Question

I had recently stabilised developments of a major open source library written in Java. I have then published an article on the server side, which has brought me a lot of positive (but also critic, constructive) feedback. And a first contributor, which is great!

So with all of that good feedback, I have a great feeling about my project, in a way that I am creating something useful and original. Some key ideas behind my project, and why I think it is original:

  • It's an or-mapper. OK, now that really isn't original... ;-)
  • It has code generation in it. OK, still not original. But that's always nice.
  • It allows for creating type-safe queries in Java using its own domain specific language. That's better. No string concatenation. JPA has only just recently copied criteria queries from Hibernate.
  • It allows for doing so with all SQL features, including complex joins, nested selects, unions, aliasing, etc. Now that seems original to me. OR-mappers tend to try to ignore the relational data model behind RDBMS.
  • It supports all kinds of native non-standard functionality like UDTs, stored procedures, native functions, etc. I don't know any or-mapper that does that.

I think that these key ideas are useful for a very specific type of developer. That specific developer

  • interfaces Java with huge legacy databases.
  • knows SQL well and wants to use it extensively.
  • doesn't want to learn any new language (HQL, JPQL, etc)
  • doesn't want to spend one minute fine-tuning some sophisticated XML-configuration.
  • wants little abstraction over SQL, because his software is tightly coupled with his database. Something that I think the guys at Hibernate or JPA seem to have ignored.
  • EDIT: needs a strong but light-weight library for database access. For instance when they develop for mobile devices (see comment by SRM).
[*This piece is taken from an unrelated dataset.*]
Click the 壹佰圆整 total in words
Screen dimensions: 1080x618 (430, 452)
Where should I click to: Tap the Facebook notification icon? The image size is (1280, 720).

Now is the beginning of the hard work. How to get attention? How can I attain a bigger crowd? How can my project become relevant? How to reach to that "specific type of developer"?

Was it helpful?

Solution

I would say set up a professional looking site (one that doesn't look like it was designed by a 15 year old script kiddie). Make sure you have ample documentation with plenty of help and/or tutorials for using your library. Example applications are also good to see a real world usage of the library.

Once you have that setup I would do some typical SEO to drive traffic to your site. This includes blog articles, links back to your page and or articles, and possibly buying some Addwords from google.